--- BEGIN Listed entries ---

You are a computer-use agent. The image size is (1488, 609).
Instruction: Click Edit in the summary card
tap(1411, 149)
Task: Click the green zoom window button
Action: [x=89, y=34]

--- END Listed entries ---

The request: Rewrite these lines with "summary card" changed to "details panel", keeping everything else the same.

Response to this exercise:
You are a computer-use agent. The image size is (1488, 609).
Instruction: Click Edit in the details panel
tap(1411, 149)
Task: Click the green zoom window button
Action: [x=89, y=34]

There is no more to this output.